» **Screenshot grounding data**
####################
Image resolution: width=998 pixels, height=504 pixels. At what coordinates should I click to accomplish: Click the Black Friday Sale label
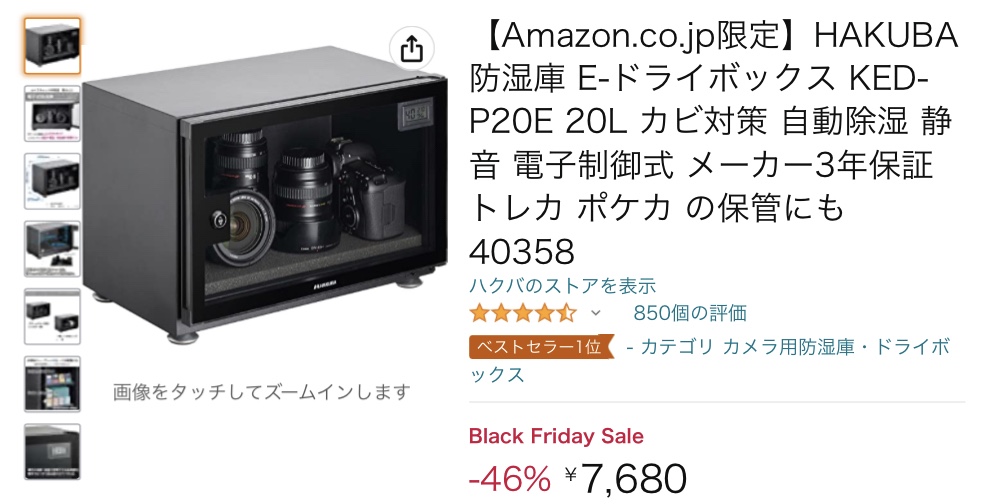[556, 437]
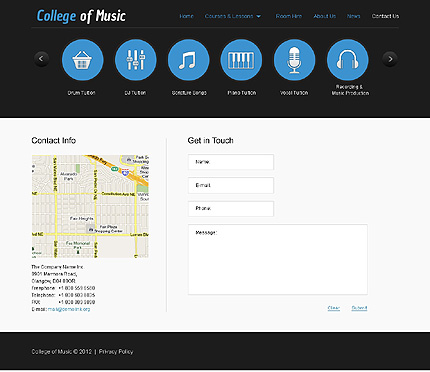Open the Home menu item

[186, 16]
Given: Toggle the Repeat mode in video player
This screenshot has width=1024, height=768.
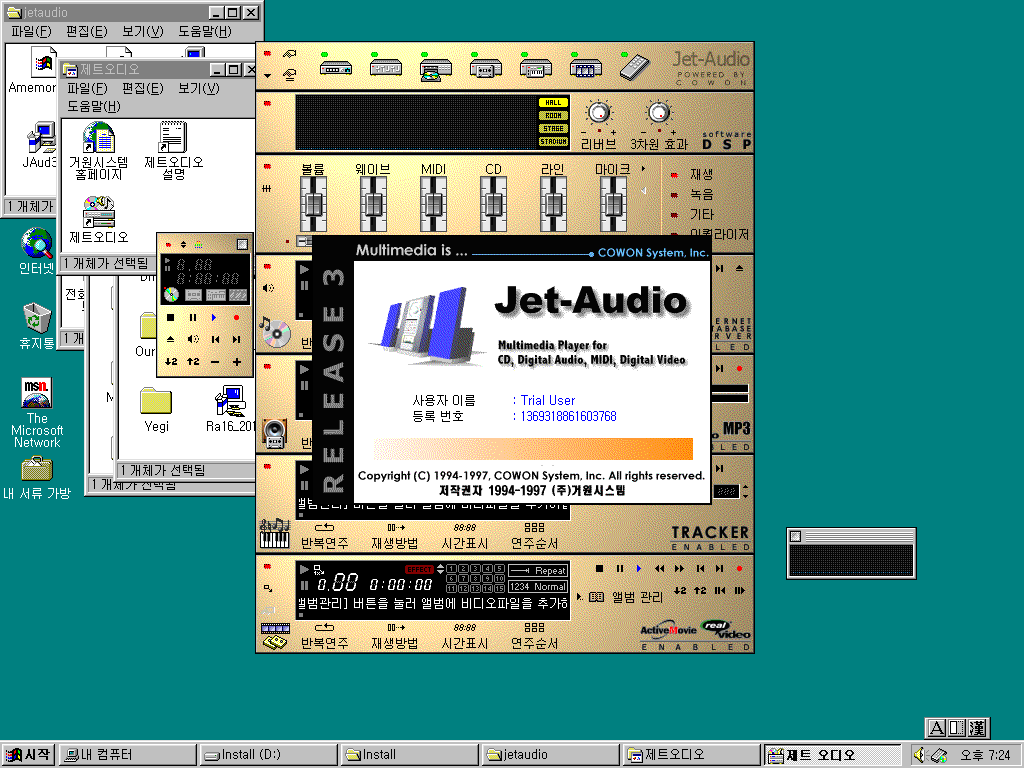Looking at the screenshot, I should point(538,571).
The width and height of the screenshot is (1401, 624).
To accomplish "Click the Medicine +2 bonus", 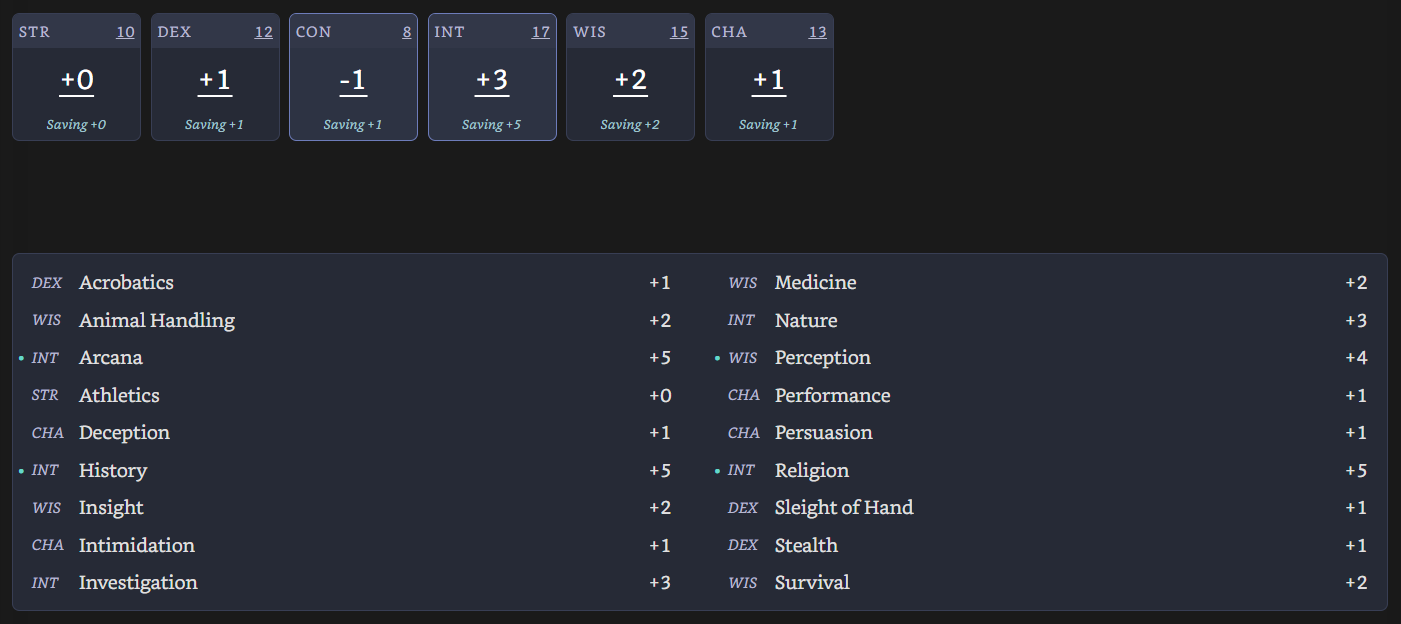I will point(1355,283).
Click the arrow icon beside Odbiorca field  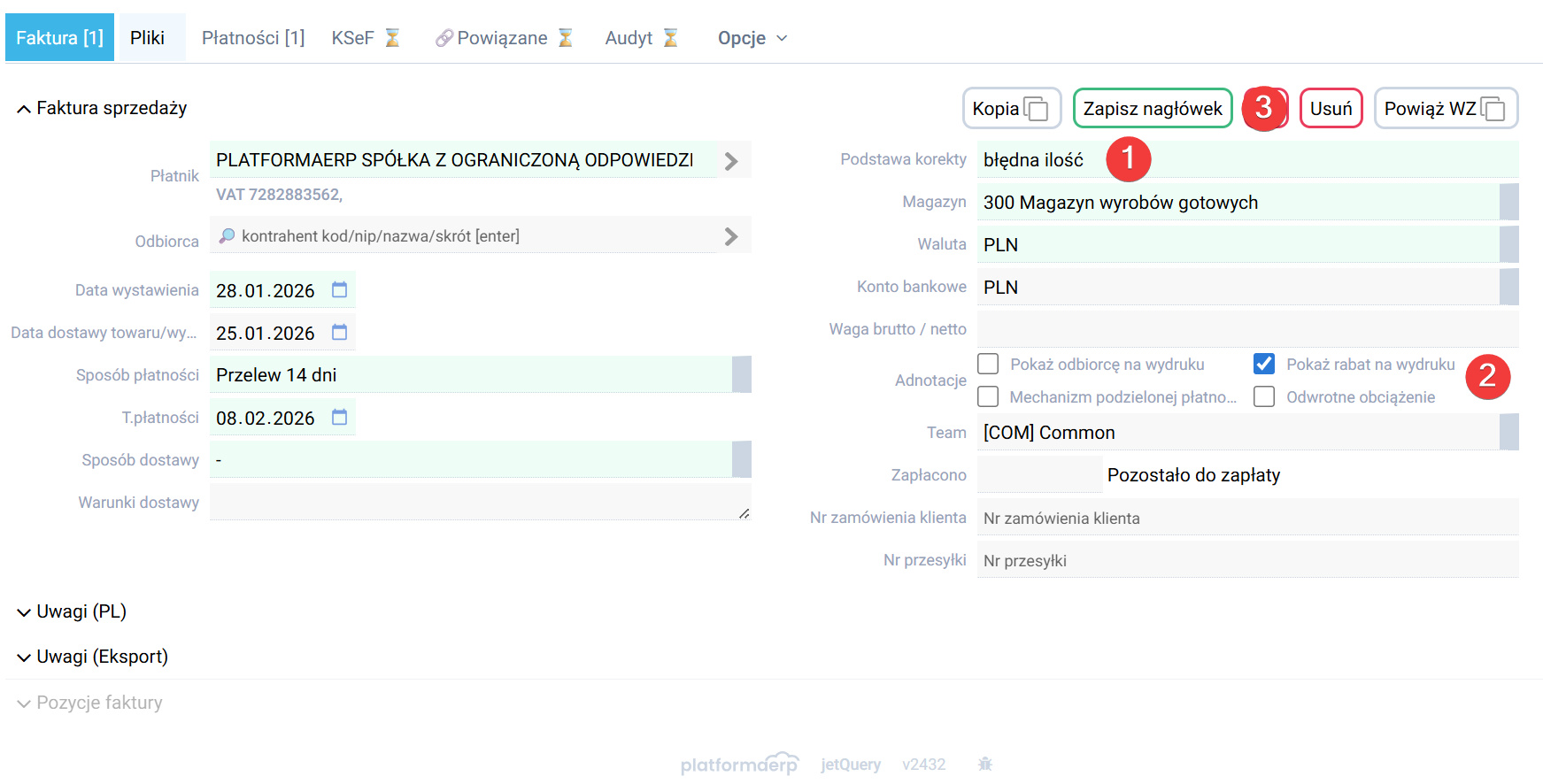click(x=731, y=236)
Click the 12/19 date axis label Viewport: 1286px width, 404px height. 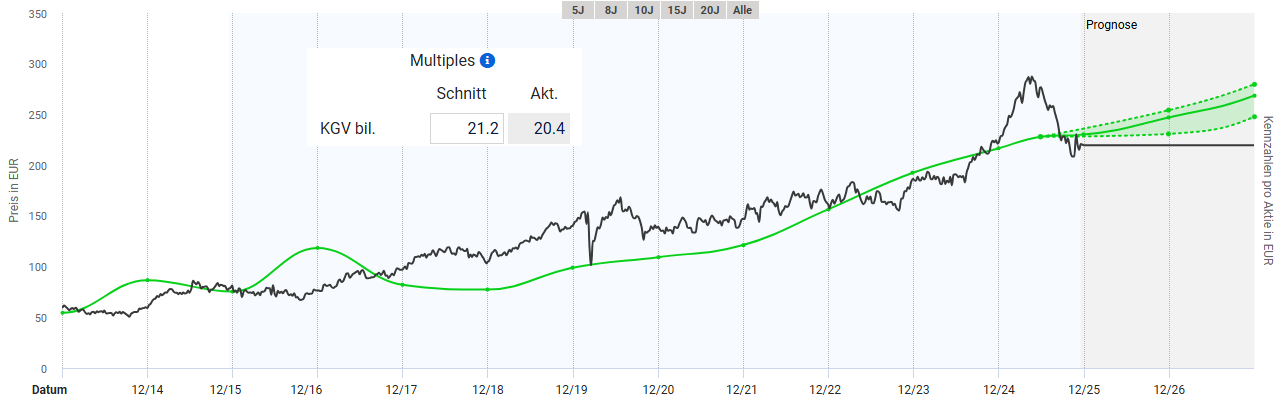click(572, 390)
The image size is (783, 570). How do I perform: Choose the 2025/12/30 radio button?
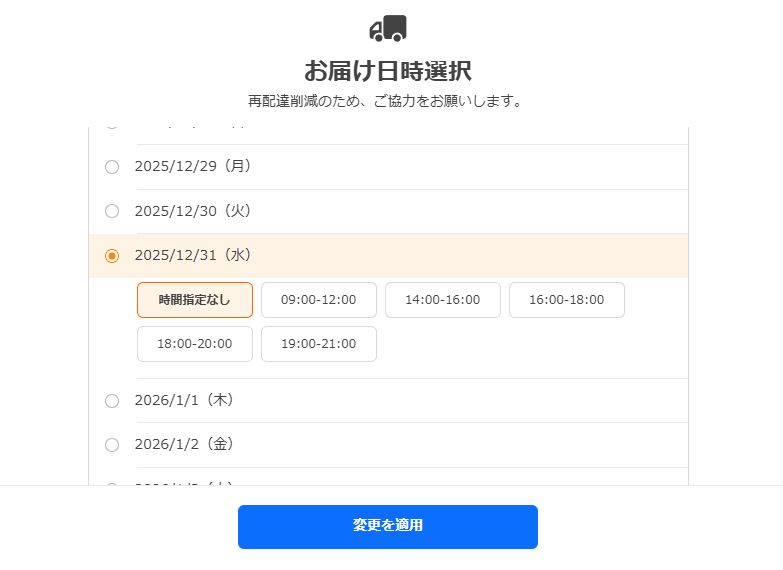click(x=112, y=211)
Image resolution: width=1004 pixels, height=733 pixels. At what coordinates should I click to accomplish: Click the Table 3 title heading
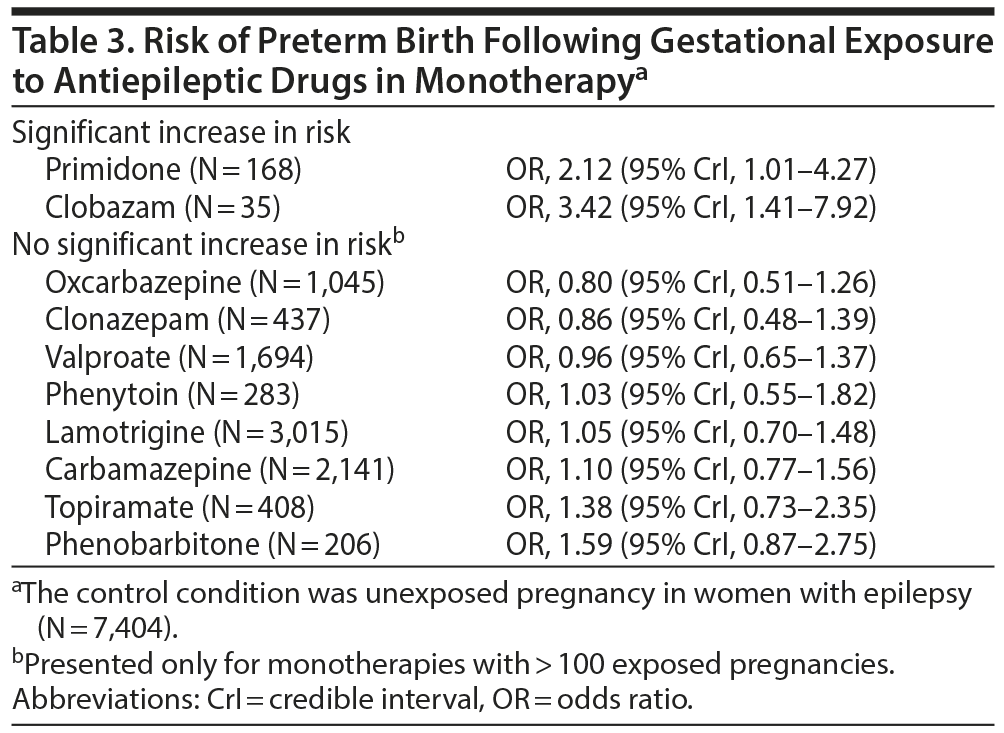tap(500, 62)
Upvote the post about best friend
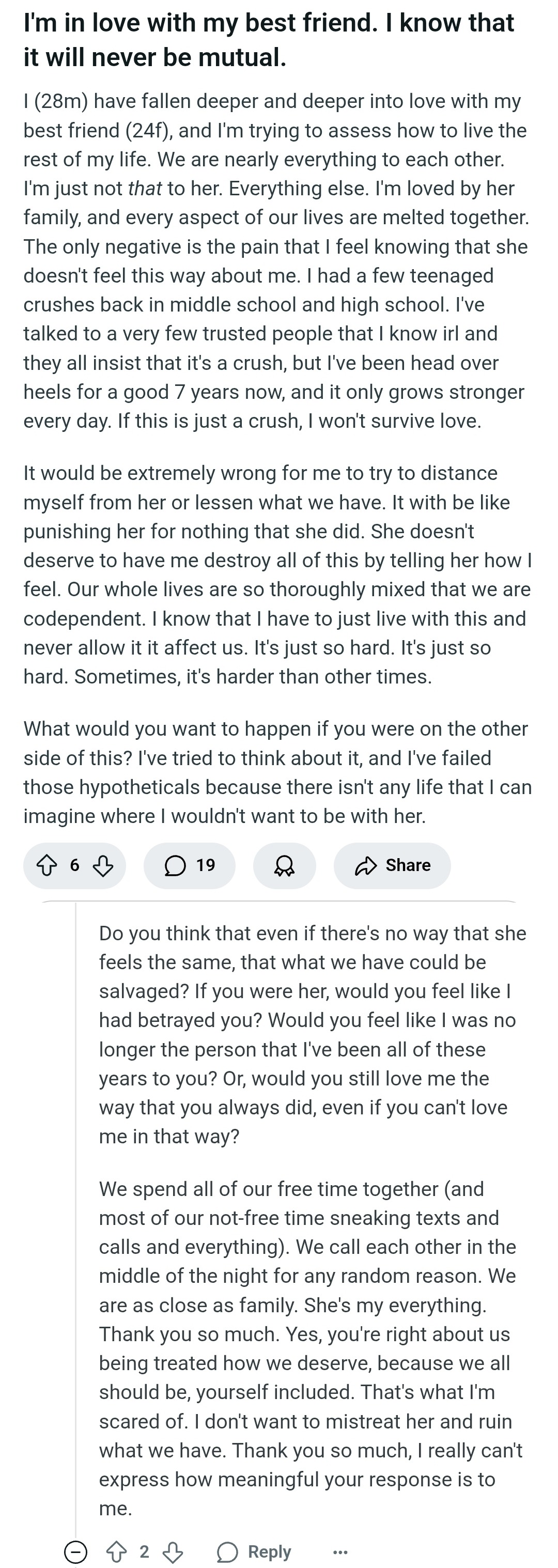 pyautogui.click(x=48, y=865)
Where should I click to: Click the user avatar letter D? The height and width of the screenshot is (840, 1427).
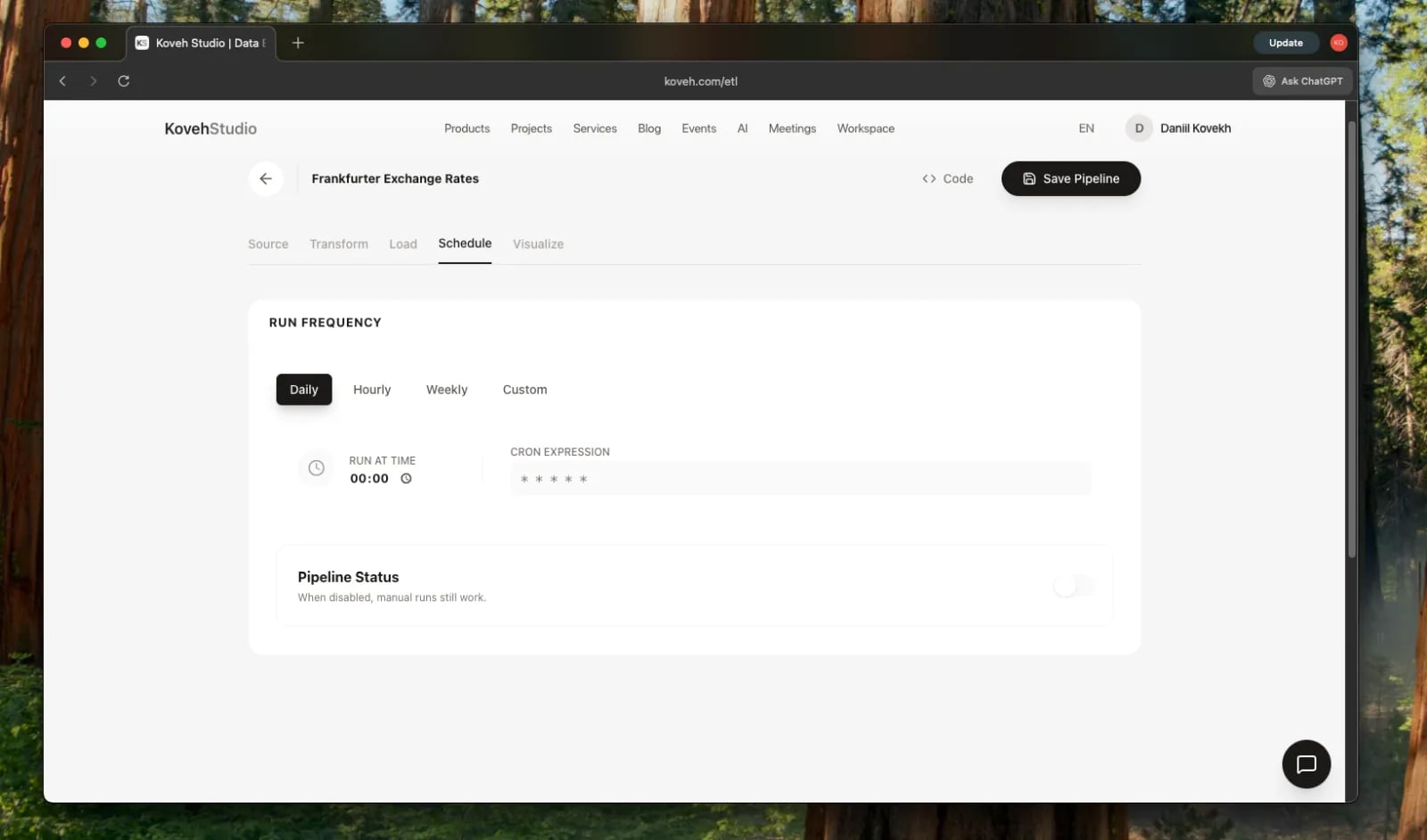pos(1139,128)
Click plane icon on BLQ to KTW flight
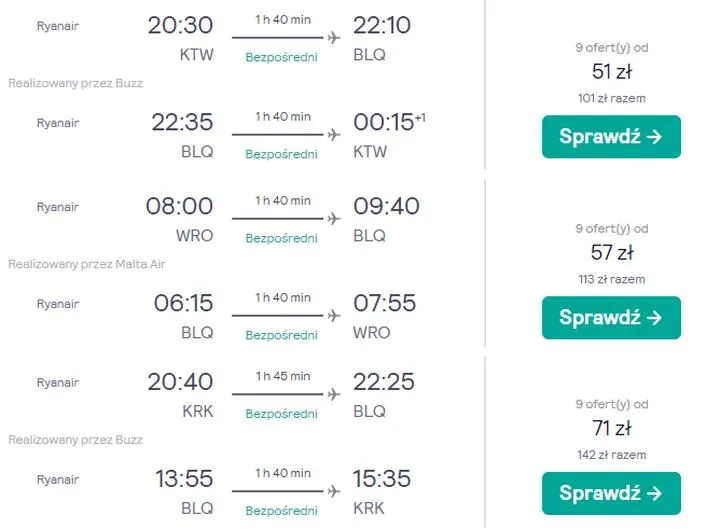This screenshot has height=529, width=720. (333, 134)
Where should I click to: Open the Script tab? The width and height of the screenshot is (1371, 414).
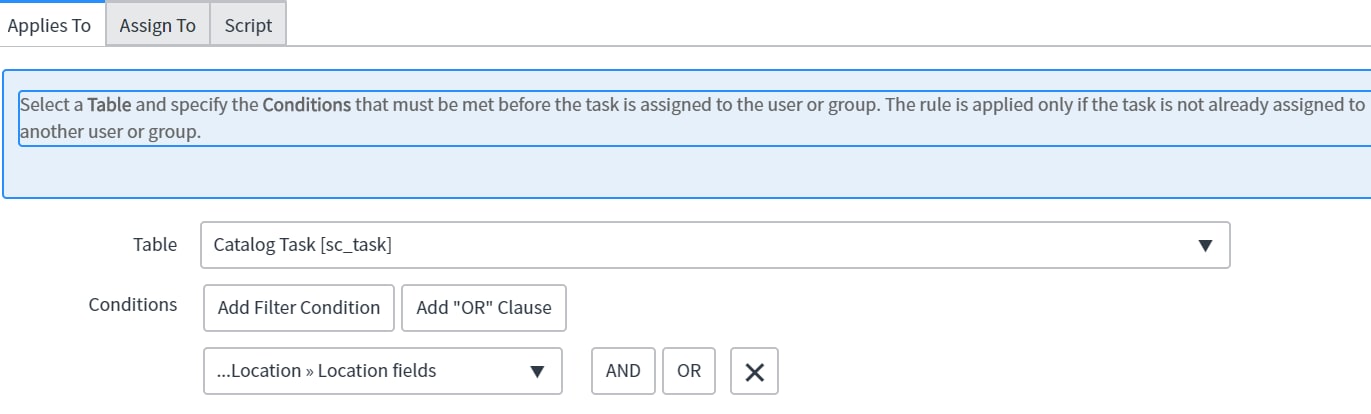tap(248, 25)
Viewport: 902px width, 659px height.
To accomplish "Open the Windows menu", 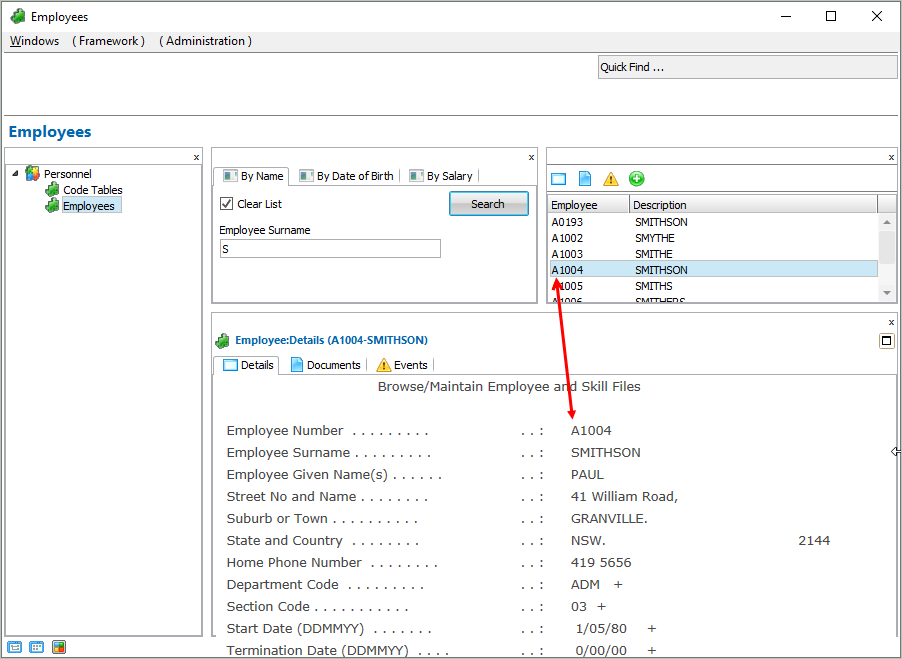I will click(34, 41).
####################
» **Task description**
Retype the records above word for word, from their first line through the line containing "The width and height of the screenshot is (1401, 624).", and leave out every picture.

» **Response to the task**
Image resolution: width=998 pixels, height=504 pixels. At what coordinates should I click to accomplish: Click the Black Friday Sale label
[556, 437]
Open the Home menu item

[186, 16]
Given: Toggle the Repeat mode in video player
This screenshot has width=1024, height=768.
Looking at the screenshot, I should point(538,571).
The width and height of the screenshot is (1401, 624).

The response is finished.